Así pues, es justo y santo, hermanos, obedecer a Dios antes de seguir a quienes por soberbia y espíritu de rebeldía se han constituido en cabecillas de una detestable rivalidad. Pues no sólo sufriríamos un no leve detrimento, sino que correríamos un grave riesgo si inconsideradamente nos confiáramos a los planes de unos hombres que urden rivalidades y sediciones con el fin de apartarnos de la rectitud y de la bondad. Seamos benévolos unos con otros, imitando las entrañas de misericordia y bondad de nuestro Creador.
Porque Cristo es de los humildes de corazón, no de los que se creen superiores al resto del rebaño.
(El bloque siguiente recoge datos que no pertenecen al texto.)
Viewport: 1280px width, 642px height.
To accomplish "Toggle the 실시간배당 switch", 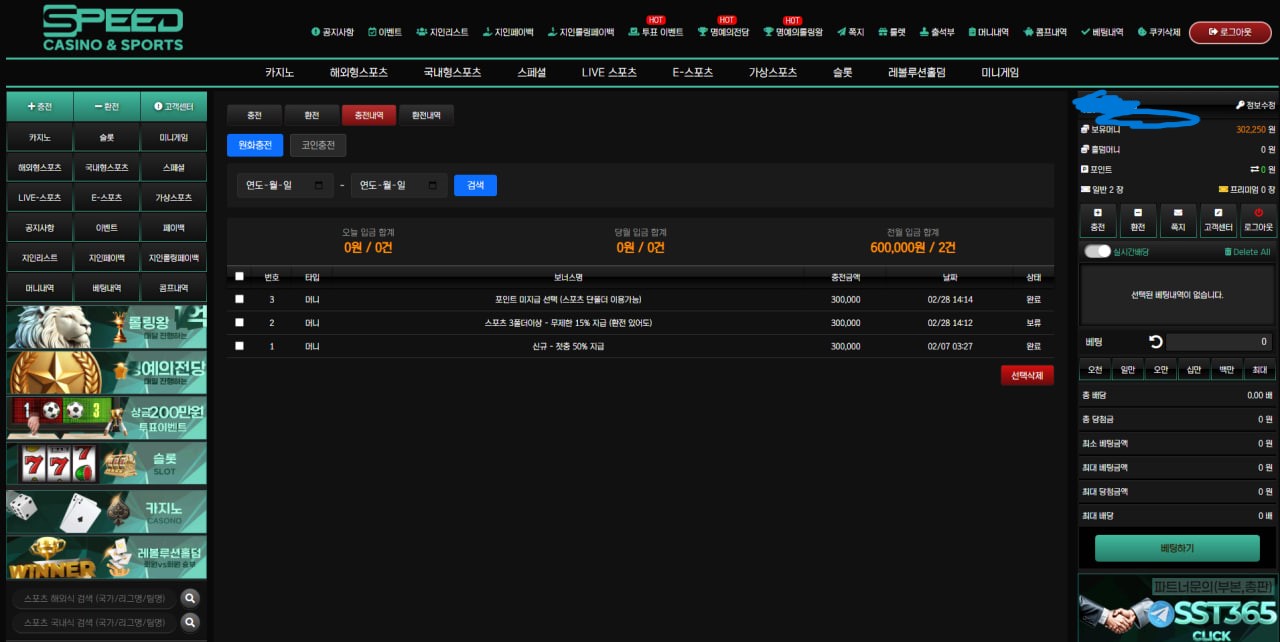I will [x=1098, y=252].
El Señor Jesús —que es el cetro de la majestad de Dios— no vino al mundo con ostentación de fasto y de poder, como estaba en su mano hacerlo, sino con humildad, conforme a lo que de él había dicho el Espíritu Santo. Dice, en efecto: Él soportó nuestros sufrimientos y aguantó nuestros dolores; nosotros lo estimamos leproso, herido de Dios y humillado; pero él fue traspasado por nuestras rebeliones, triturado por nuestros crímenes. Nuestro castigo saludable cayó sobre él, sus cicatrices nos curaron.
Ved, hermanos, qué dechado se nos propone: pues si el Señor se humilló hasta tal extremo, ¿qué no habremos de hacer nosotros, que por amor suyo hemos aceptado el yugo de su gracia?
Imitemos también a aquellos que erraban por el mundo, cubiertos de pieles de ovejas o de cabras, predicando la venida de Cristo; nos referimos a los profetas Elías, Eliseo y Ezequiel y, además, a todos los que recibieron la aprobación de Dios. Abrahán goza de un magnifico testimonio, pues se le llama «amigo de Dios»; y sin embargo, dirigiéndose a la gloria de Dios, dice con toda humildad: Yo soy polvo y ceniza.
A Moisés se le llama el más fiel de todos mis siervos, y por su ministerio juzgó Dios a Egipto con plagas y tormentos. Y a pesar de haber sido grandemente honrado, no habló con arrogancia, sino que al recibir el oráculo desde la zarza, dijo: ¿Quién soy yo para que me envíes?